● Assigned task: Starting at the line that contains "Click the ホーム breadcrumb link", quote every line through the end of the entries, word for word, skipping the pictures.

┌────────

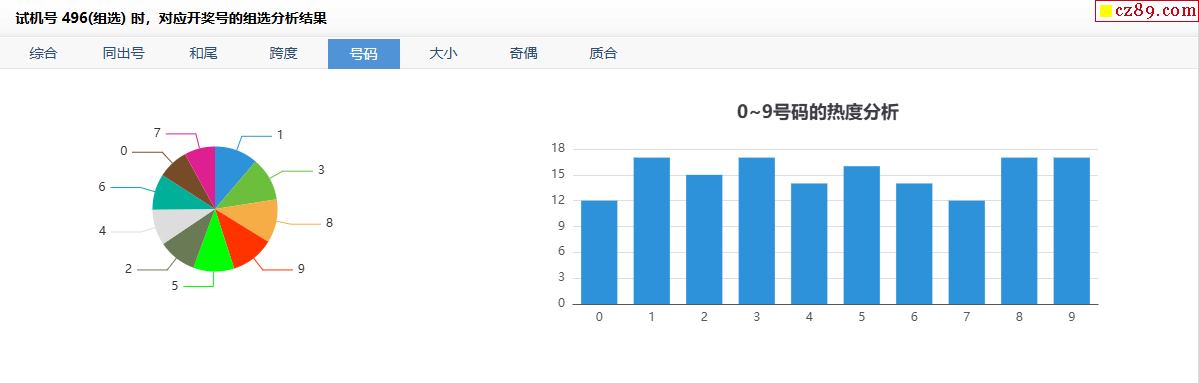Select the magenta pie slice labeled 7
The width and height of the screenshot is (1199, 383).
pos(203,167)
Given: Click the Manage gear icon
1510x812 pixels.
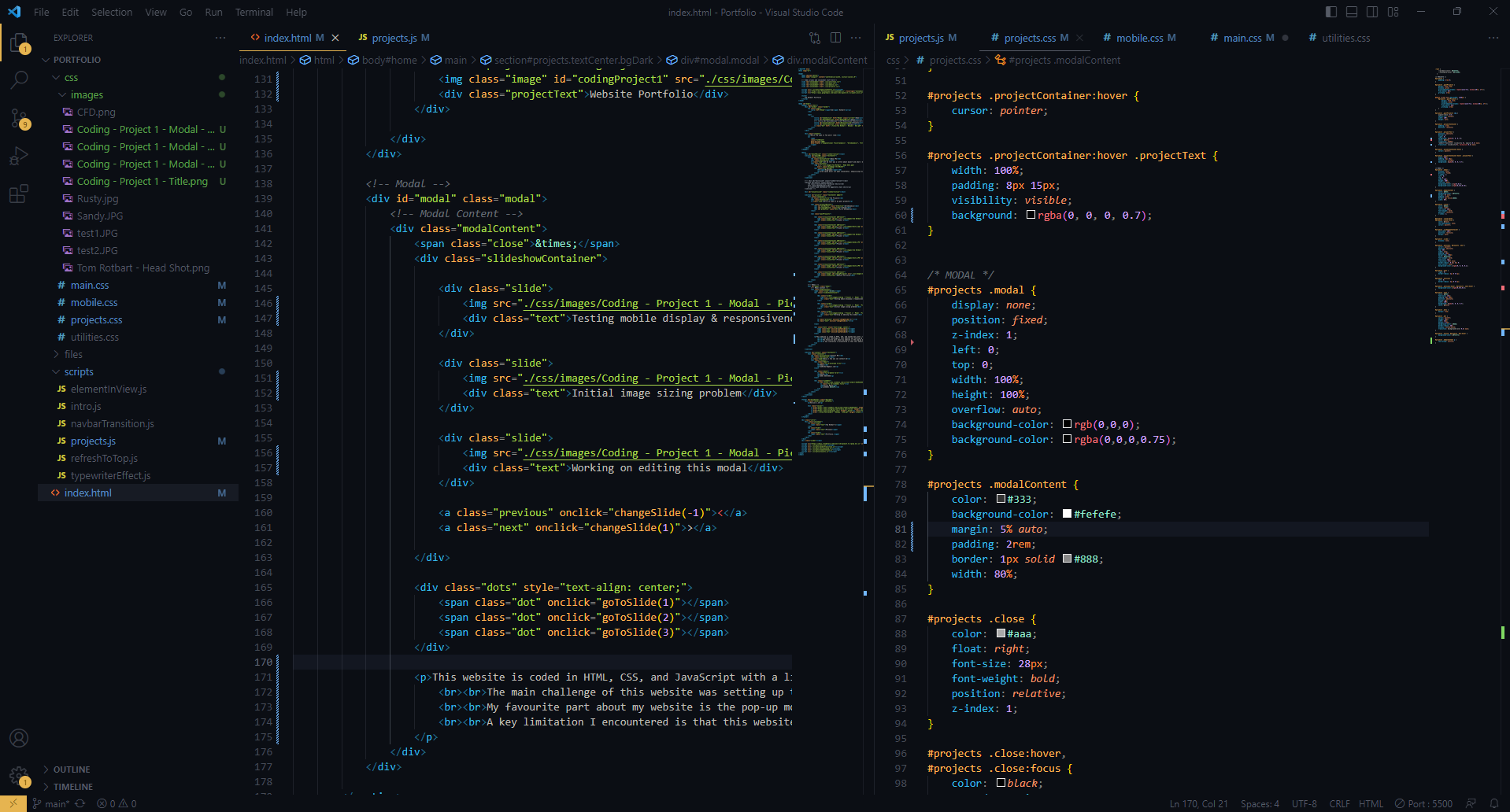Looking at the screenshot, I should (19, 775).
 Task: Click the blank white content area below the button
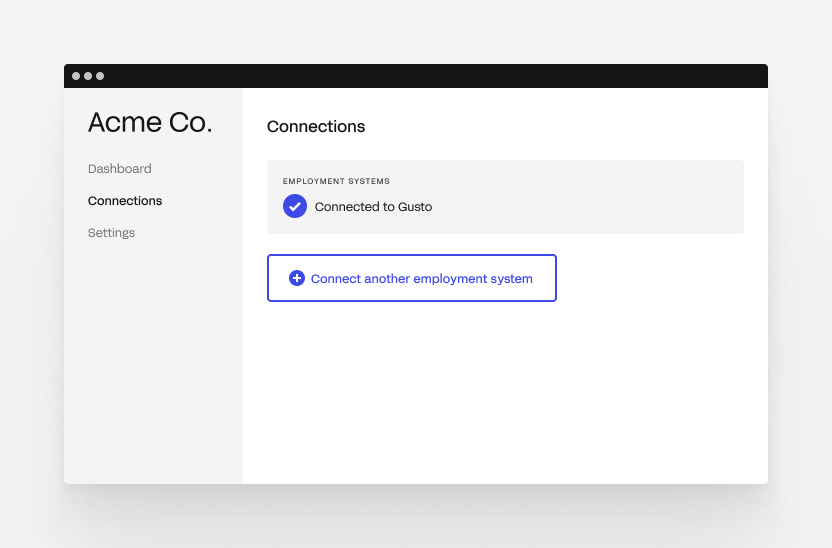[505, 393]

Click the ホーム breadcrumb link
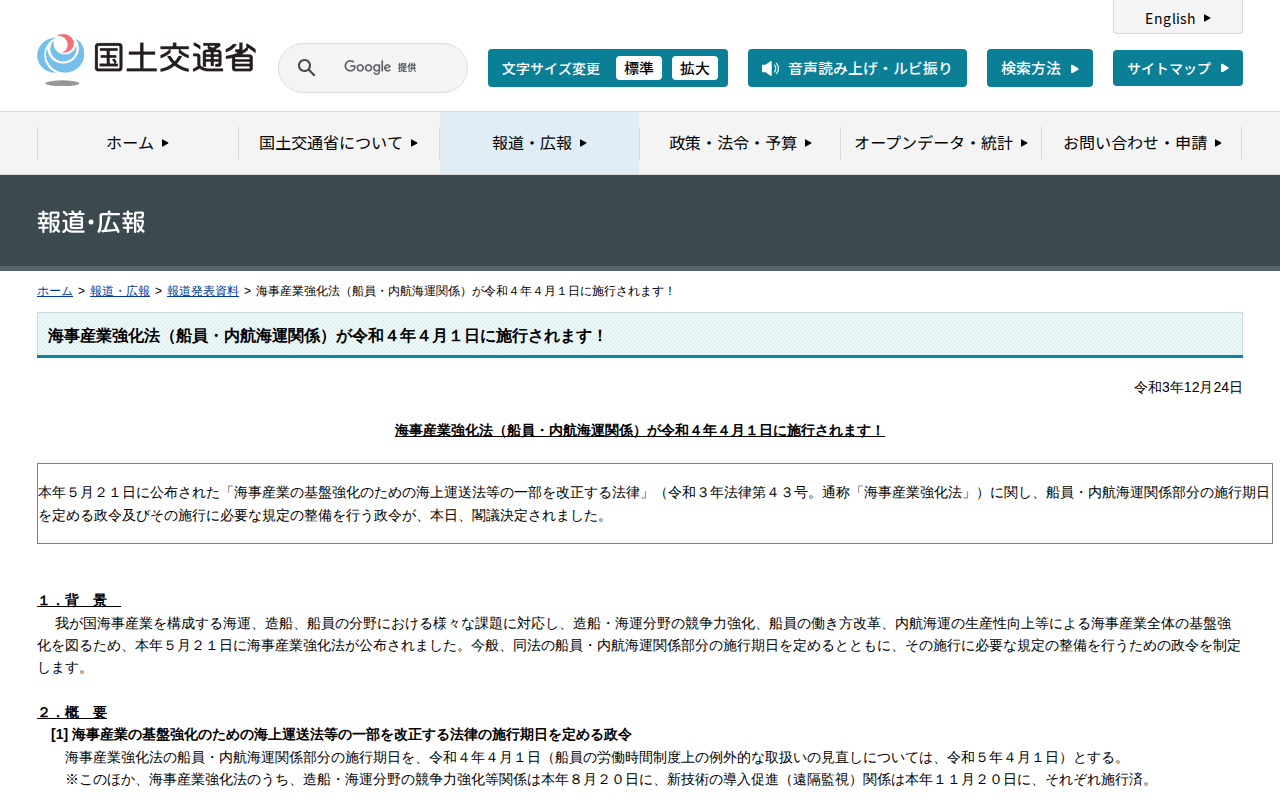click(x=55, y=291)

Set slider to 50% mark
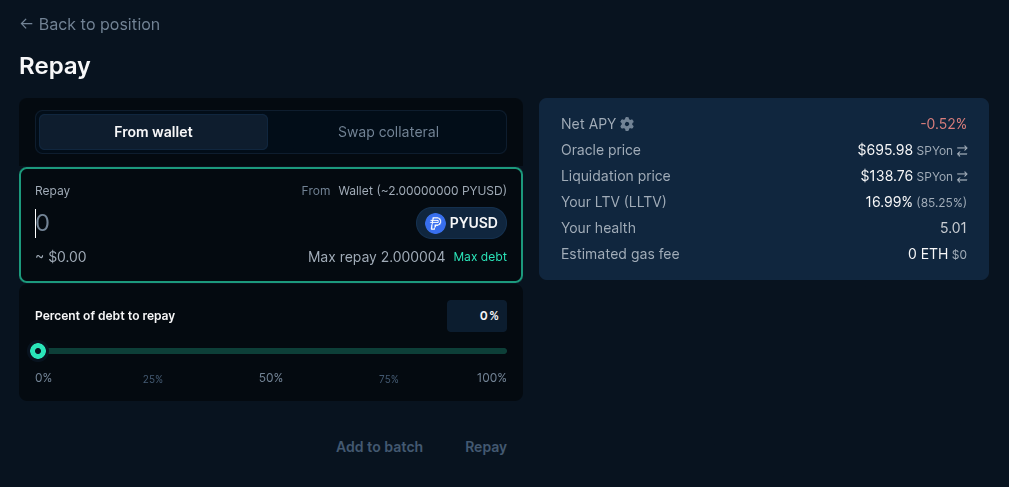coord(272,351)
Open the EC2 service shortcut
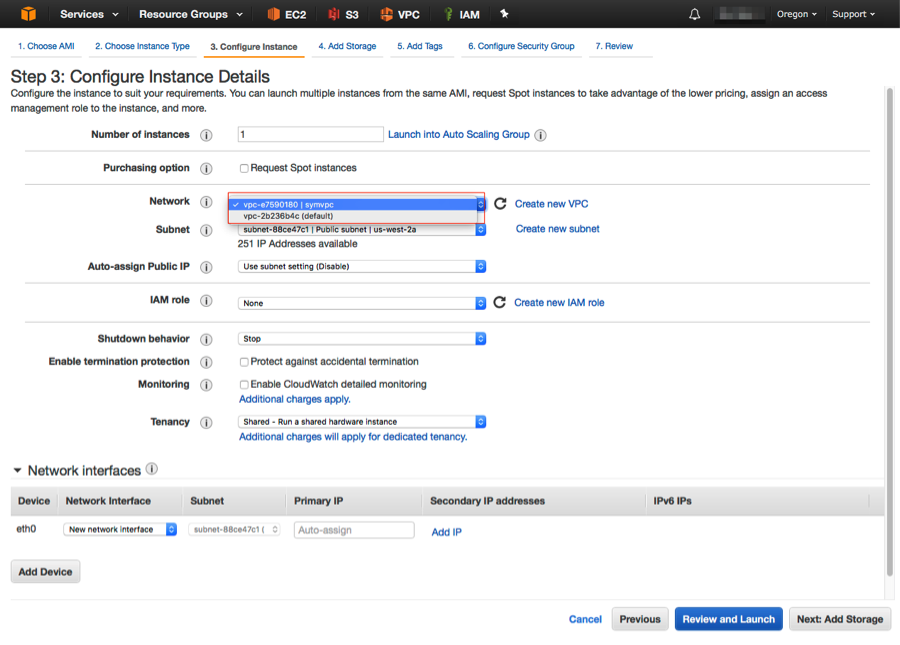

└────────

● Output for this task:
Click the ホーム breadcrumb link
click(x=55, y=291)

Set slider to 50% mark
coord(272,351)
Open the EC2 service shortcut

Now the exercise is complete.